▶ _TEXTE À LIRE_:
★ ★ ★ ★ ★

La jurisprudence francophone des Cours suprêmes


recherche avancée

15/09/2023 | MONACO | N°30153

Monaco | Tribunal du travail, 15 septembre 2023, Monsieur b. A. c/ La société en commandite simple dénommée C. sous l’enseigne commerciale « B. »


Visa

LE TRIBUNAL DU TRAVAIL,

Après en avoir délibéré conformément à la loi ;

Vu la requête introductive d'instance en date du 21 avril 2022, reçue le 26 avril 2022 ;

Vu la procédure enregistrée sous le numéro 56-2021/2022 ;

Vu les convocations à comparaître par-devant le Bureau de Jugement du Tribunal du Travail, suivant lettres recommandées avec avis de réception en date du 24 mai 2022 ;

Vu les conclusions récapitulatives de Maître Stéphan PASTOR, avocat au nom de Monsieur b. A., en date du 7 juin 2023 ;

Vu les conclusions ré

capitulatives de Maître Thomas GIACCARDI, avocat-défenseur au nom de la C. sous l'enseigne « B. », en date d...

Visa

LE TRIBUNAL DU TRAVAIL,

Après en avoir délibéré conformément à la loi ;

Vu la requête introductive d'instance en date du 21 avril 2022, reçue le 26 avril 2022 ;

Vu la procédure enregistrée sous le numéro 56-2021/2022 ;

Vu les convocations à comparaître par-devant le Bureau de Jugement du Tribunal du Travail, suivant lettres recommandées avec avis de réception en date du 24 mai 2022 ;

Vu les conclusions récapitulatives de Maître Stéphan PASTOR, avocat au nom de Monsieur b. A., en date du 7 juin 2023 ;

Vu les conclusions récapitulatives de Maître Thomas GIACCARDI, avocat-défenseur au nom de la C. sous l'enseigne « B. », en date du 26 juin 2023 ;

Après avoir entendu Maître Sophie MARQUET, avocat-défenseur près la Cour d'appel de Monaco, substituant Maître Stéphan PASTOR, avocat près la même Cour, pour Monsieur b. A., et Maître Grégoire GAMERDINGER, avocat-stagiaire, substituant Maître Thomas GIACCARDI, avocat-défenseur près la Cour d'appel de Monaco pour la C. sous l'enseigne « B. », en leurs plaidoiries à l'audience du 29 juin 2023 ;

Vu les pièces du dossier ;

Motifs

Monsieur b. A. a été embauché par la société en commandite simple C. sous l'enseigne commerciale « B. » en qualité de Coiffeur par un contrat à durée indéterminée à compter du 1er juillet 2018. Il a été licencié sur le fondement de l'article 6 de la loi n° 729 du 16 mars 1963.

★ ★ ★ ★ ★

▶ _SECTION DES DONNÉES_:
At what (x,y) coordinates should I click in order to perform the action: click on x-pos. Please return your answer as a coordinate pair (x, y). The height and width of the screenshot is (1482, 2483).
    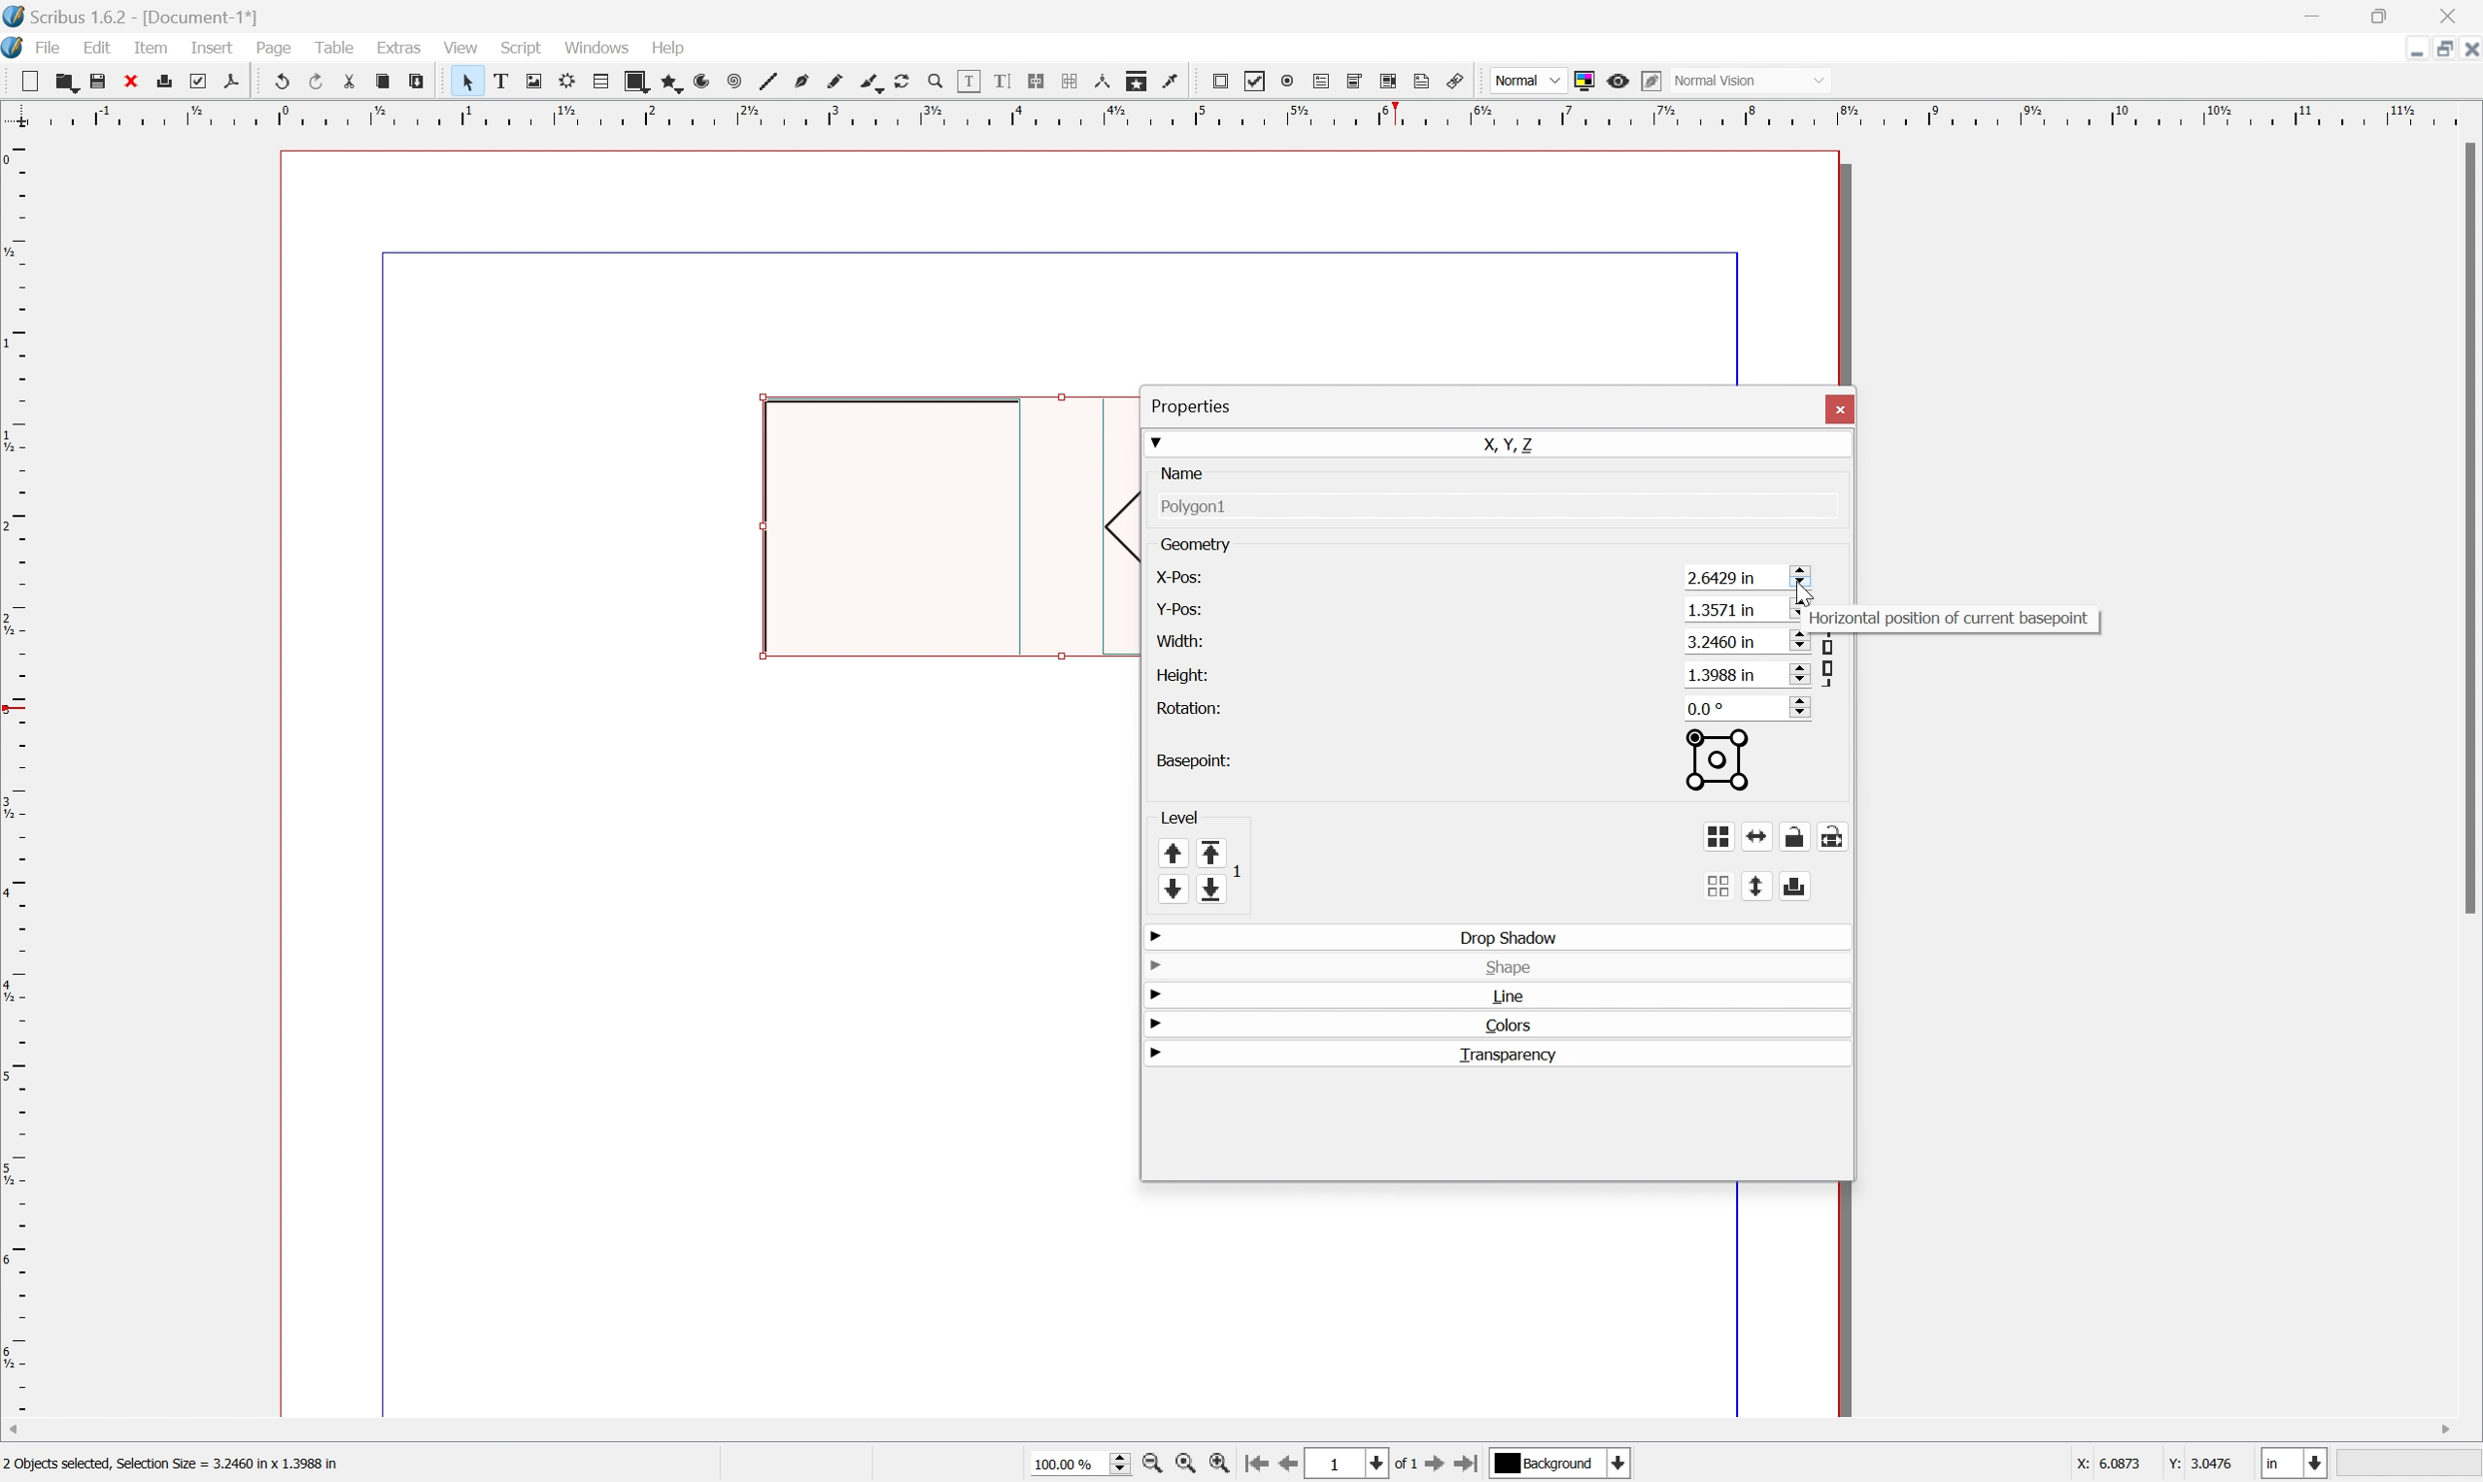
    Looking at the image, I should click on (1176, 577).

★ ★ ★ ★ ★

▶ _EXERCICES À FAIRE_:
1 - Pouvez-vous réécrire sous forme de liste le paragraphe de la décision du Tribunal du travail qui commence par « Après avoir entendu Maître Sophie MARQUET », en gardant ses faits principaux ?
2 - Pouvez-vous reproduire le passage de la décision du Tribunal du travail qui commence aux mots « Monsieur b. A. a » et s'arrête après « 16 mars 1963. » ?

▶ _RÉPONSES DANS L'ORDRE_:
1 -
- Plaidoiries entendues à l'audience du 29 juin 2023.
- Pour Monsieur b. A. : Maître Sophie MARQUET, avocat-défenseur près la Cour d'appel de Monaco, substituant Maître Stéphan PASTOR, avocat près la même Cour.
- Pour la C. sous l'enseigne « B. » : Maître Grégoire GAMERDINGER, avocat-stagiaire, substituant Maître Thomas GIACCARDI, avocat-défenseur près la Cour d'appel de Monaco.

2 -
Monsieur b. A. a été embauché par la société en commandite simple C. sous l'enseigne commerciale « B. » en qualité de Coiffeur par un contrat à durée indéterminée à compter du 1er juillet 2018. Il a été licencié sur le fondement de l'article 6 de la loi n° 729 du 16 mars 1963.